Intellectual Property: Take 2

This is a follow-up to Intellectual Property.

I've come up with the following axioms:
1. LABOR + REQUEST + PROPERTY = MONEY
2. LABOR + REQUEST = MONEY
3. REQUEST + PROPERTY = MONEY
4. REQUEST = NO FINANCIAL VALUE
5. LABOR = NO FINANCIAL VALUE
Here is an example: It took 2 years for John to make a sculpture of his mother made out of shit. If the feces were in fact produced by John, the sculpture is in fact his property. If the turds were however collected from a public or a private toilet, he has no right to sell it! In the latter case, the shitters have the right to request their feces back. Let's say the fecal matter was his own, but nobody else finds value in it. That would inevitably lead to the fact that his labor would indeed have no financial value itself.

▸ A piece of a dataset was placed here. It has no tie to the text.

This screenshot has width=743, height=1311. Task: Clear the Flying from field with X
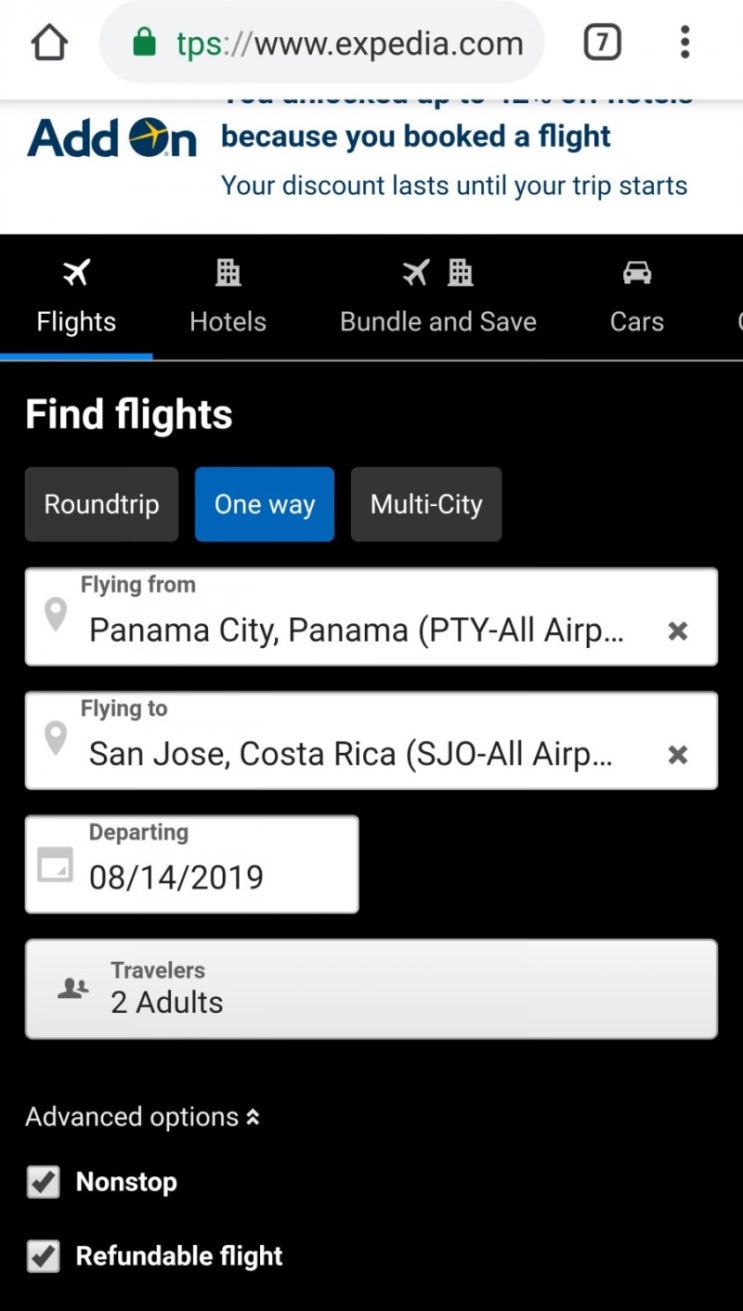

Here's another example: paintings. What's so expensive about paintings? Is it the image captured on the canvas, or is it actually the canvas itself, along with the frames and the paint? You'd be surprised, but the latter is the truth. Here is the proof: replicas of the same paintings are much cheaper. Why?? What's different about a copy? You've got the same image, the exact same idea, captured on the canvas. Nothing else is different, except for the materials and their age. It's the scarcity of the painting's materials that makes it so expensive. That, combined with its popularity, of course. The price has nothing to do with neither the idea nor the labor related to the painting. In fact, I'm quite sure that the copyist took much more time and effort to replicate the exact same authentic look.

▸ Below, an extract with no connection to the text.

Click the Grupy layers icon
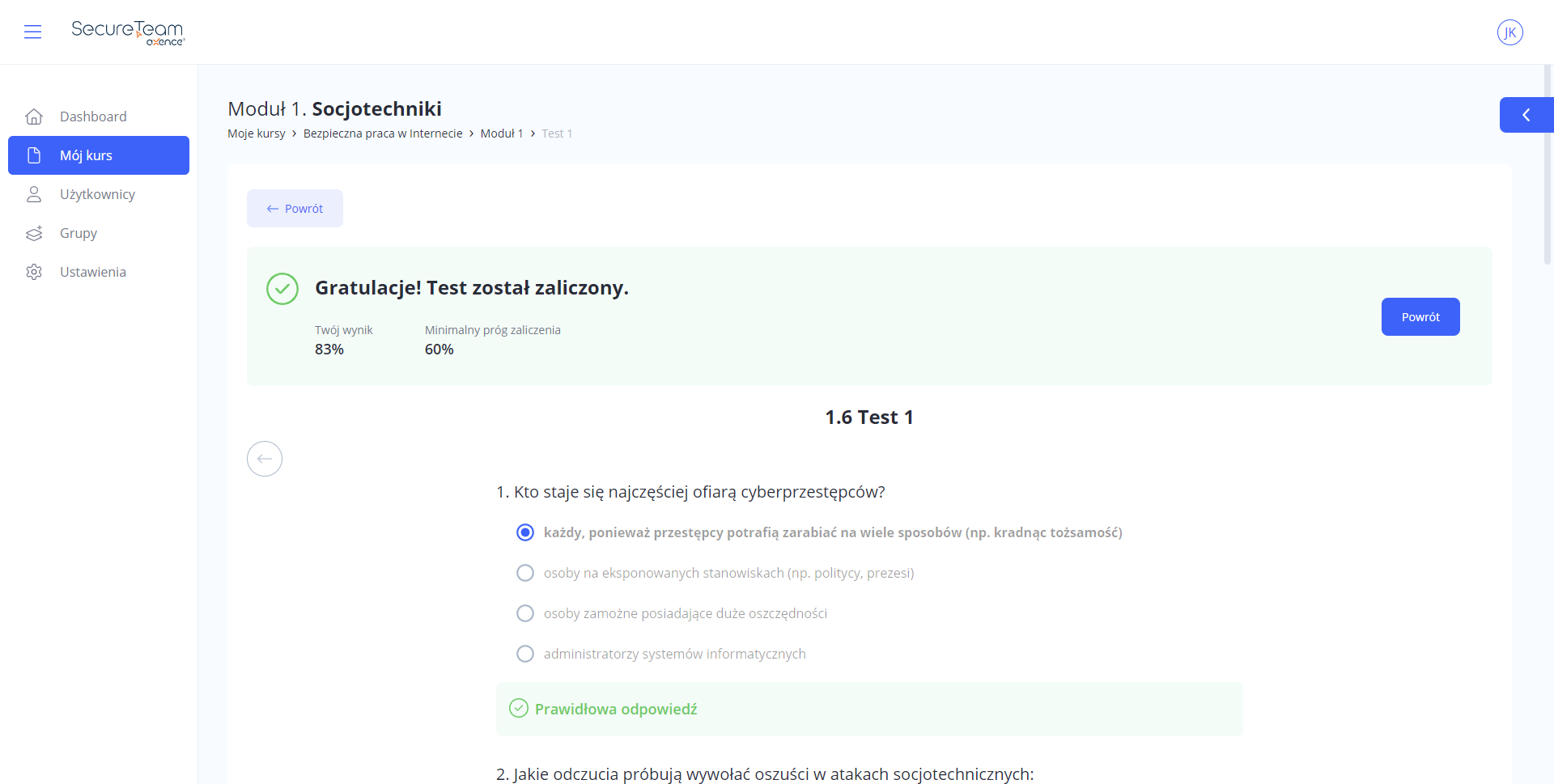 tap(34, 233)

What is the value of artistic ideas? Because of art's subjective nature, the price of the ideas should be determined individually, from every person who has been exposed to them. To me, ideas cost nothing, and I am in my right to pay nothing for them, because in subjectivity, opinion equals truth. The seller of ideas has no right to prevent me from paying. However, the author always has the right to keep their idea a secret and not share it with others. This would be especially useful for inventors. This is where patents get mistaken for a tool of justice. On the opposite, patents are totally unjust, because they are weapons of monopoly. Once an idea has been exposed, there should be no laws preventing it from foreign application. That would be immoral and derogatory to the free market. Imagine what would happen if Bill Gates weren't allowed to base Windows on the MAC OS template? Your operating system would probably suck much more than it does today, because with no competition comes no desire to improve things. Plus, you'd be gay, because everyone knows MAC's turn people gay.

No plagiarism means no anthropomorphic evolution. New ideas are modeled after old ideas. Creativity is the ability to deform templates, or combine 2 or more templates into one. Creativity is to take a few old ideas and re-arrange them in your own way into something new. The more you know, the greater the potential for you is to be creative. Plagiarism causes the evolution of intellectuality. Best example: the Bible, greatest book of all. It has been rewritten so many times by so many people before it reached its current form. And who's the author? God. Because we are all God. The ideas of humanity are one whole, which is constantly growing and developing by itself, like a cell in a constant state of mitosis.